-- Selected passage --
▬▬▬

So how is this four-cylinder F-Type?

Jaguar’s chassis chiefs say they’ve tuned it to handle like any other F-Type, so while 52kg has been lost from the front end, the suspension has been tuned to match more powerful Fs. Only the most studious F-Type exhaust configuration nerds will be able to spot you've got the smaller engine, too.

Yet it feels a tangibly different product. I’ve never driven an F-Type harder than this one. Perhaps it’s because there’s less power to overwhelm the rear tyres, but this feels a noticeably more trustworthy car than V6 and V8 Fs, one whose rear axle you can really lean on, having turned into the corner that bit sharper because of the lighter nose.

Here’s an F-Type you can drive with lots of confidence, with no fear of the rear axle giving you a nasty surprise. Early V8s certainly couldn’t claim that.

How does it sound?

At low revs, when you’re manoeuvring around, it’s as uncultured as a burbling hot hatch. There’s no mistaking its cylinder count. As the speed builds, the noise improves, and while it never comes close to outdoing its bigger brothers, the 2.0 F-Type sounds okay.

But not much more than okay. That I came away more impressed by its cruising refinement than its high-rev crescendo (there isn’t one, basically) probably tells you all you need to know.

Oh, and while the engine has downsized, the F-Type itself hasn’t. This is still an uncommonly wide car to get down a typical British country lane and you’ll be thudding over the cats’ eyes on narrower roads.

So what’s the verdict?

Objectively this is a better F-Type. It may sound a bit like a hot hatch, but the flipside is you can drive it like one. Which is a proper novelty.

But we’ve rather got used to F-Types being boisterous cars to drive, both in their keenness to slide out of a corner and the raucous noise they make under acceleration. And taming the F to make it a smarter handling, less antisocial car to passers-by has arguably neutered it a bit. There’s less theatre here. I knuckled down and committed to driving it as hard as I could rather than sitting back a bit and appeasing my immature side when the opportunity arose.

It’s credit to Jaguar that it can make one model feel like two different cars. And this one brings the F-Type closer to the Boxster and Cayman in price and cornering attitude than ever. If the sums add up – dropping cylinders makes this a far more plausible company car than before, and the fuel economy is better on paper – you’ll have an enjoyable thing. But it made me pine for the V6 and V8. The F-Type has always majored on excitement, and they're simply more exciting.

▬▬▬

Item coordinate data

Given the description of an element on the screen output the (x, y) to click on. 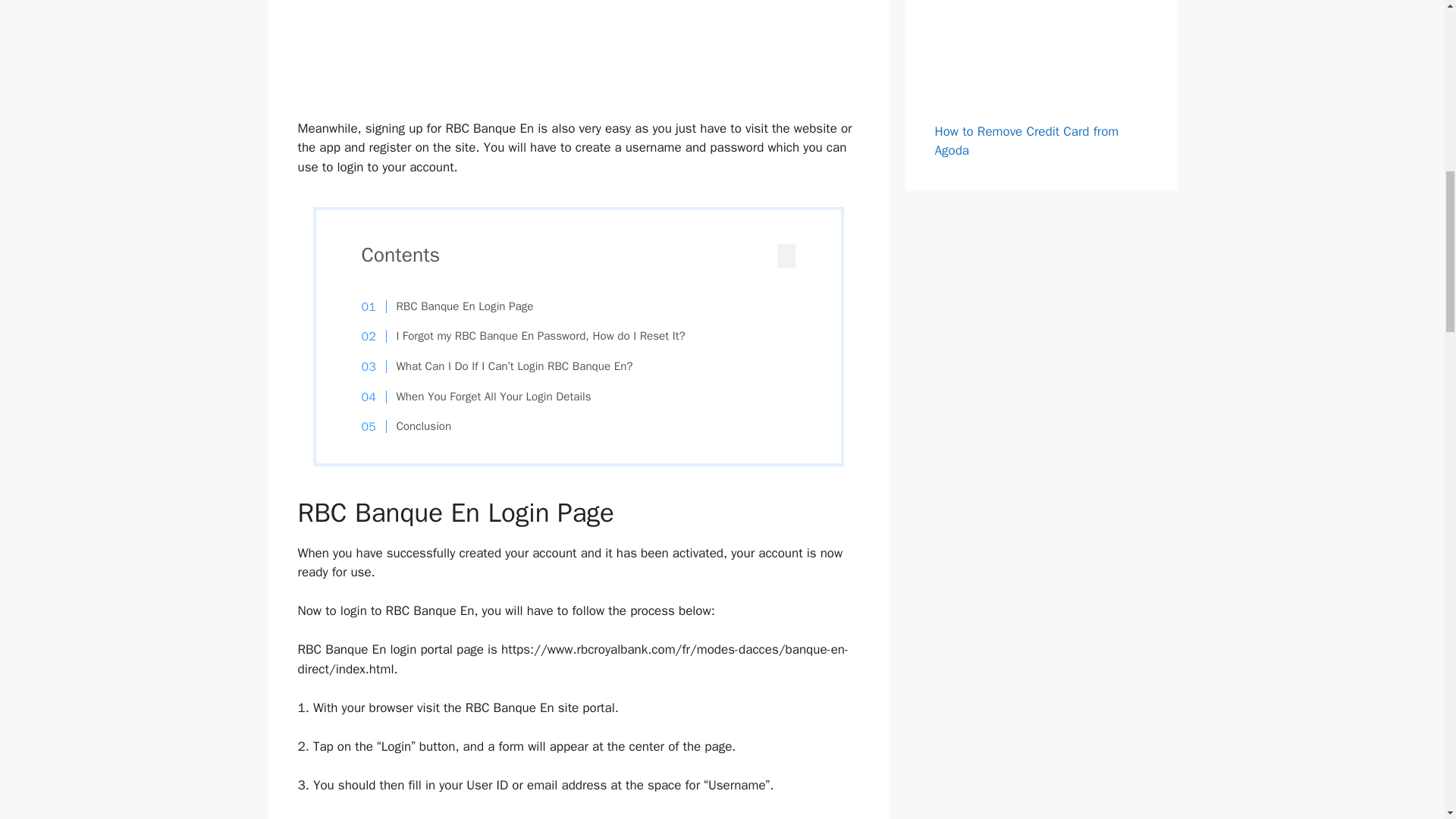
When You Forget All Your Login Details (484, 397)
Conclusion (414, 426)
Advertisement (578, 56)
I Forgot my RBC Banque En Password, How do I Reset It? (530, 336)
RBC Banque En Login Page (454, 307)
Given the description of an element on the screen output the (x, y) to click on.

▬▬▬

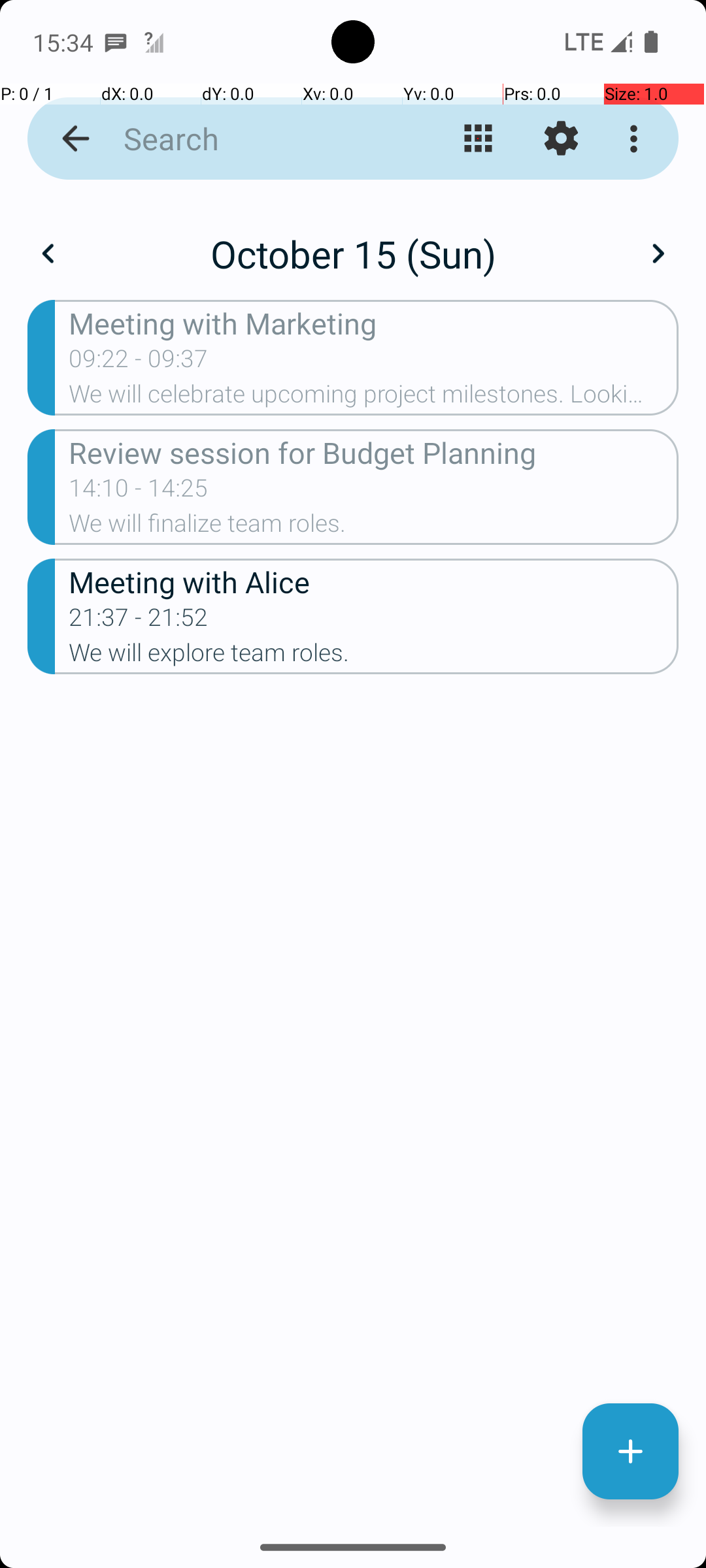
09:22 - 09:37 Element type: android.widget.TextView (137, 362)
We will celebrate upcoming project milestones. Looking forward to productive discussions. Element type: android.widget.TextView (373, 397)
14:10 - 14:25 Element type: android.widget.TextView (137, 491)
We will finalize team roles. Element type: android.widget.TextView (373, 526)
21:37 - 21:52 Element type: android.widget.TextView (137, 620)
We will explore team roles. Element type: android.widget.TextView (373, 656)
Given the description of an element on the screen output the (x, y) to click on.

▬▬▬

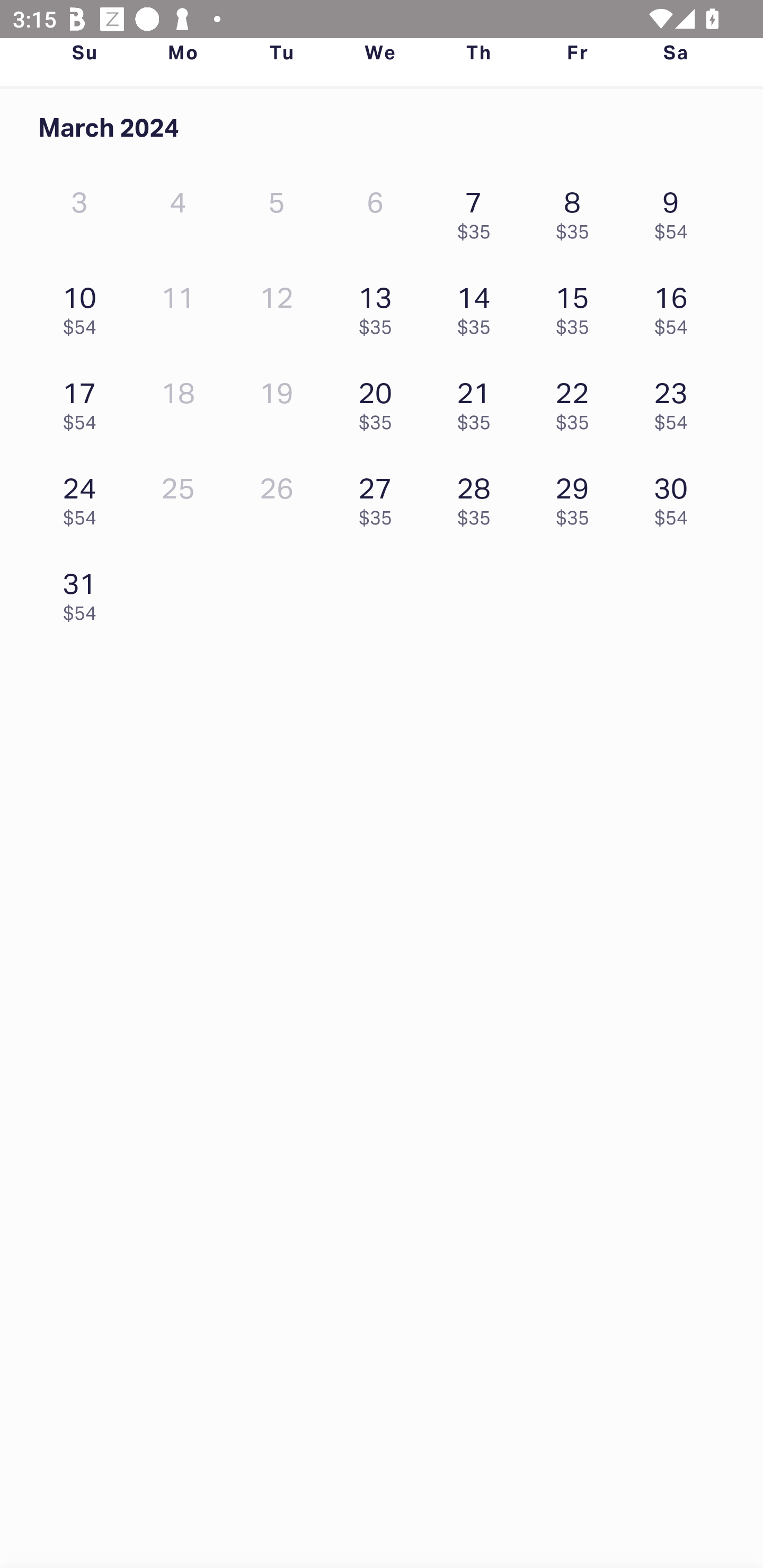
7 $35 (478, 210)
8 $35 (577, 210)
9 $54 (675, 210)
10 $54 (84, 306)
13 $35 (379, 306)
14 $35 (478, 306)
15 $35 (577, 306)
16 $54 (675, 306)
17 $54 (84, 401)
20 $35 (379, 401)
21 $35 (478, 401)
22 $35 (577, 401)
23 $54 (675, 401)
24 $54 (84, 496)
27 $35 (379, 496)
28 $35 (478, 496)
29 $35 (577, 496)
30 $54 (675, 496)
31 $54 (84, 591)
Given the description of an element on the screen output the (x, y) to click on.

▬▬▬

-- Exercise tasks --
• A. List every section heading in the F-Type review.
• B. Answer these questions using the F-Type review:
(i) How much weight has been lost from the front end?
(ii) At low revs, what does the review compare the engine's sound to?
(iii) Which two cars does this model bring the F-Type closer to in price and cornering attitude?
You won't need the data to complete the work.

-- Exercise results --
• A.
So how is this four-cylinder F-Type?
How does it sound?
So what's the verdict?

• B.
(i) 52kg
(ii) A burbling hot hatch
(iii) The Boxster and the Cayman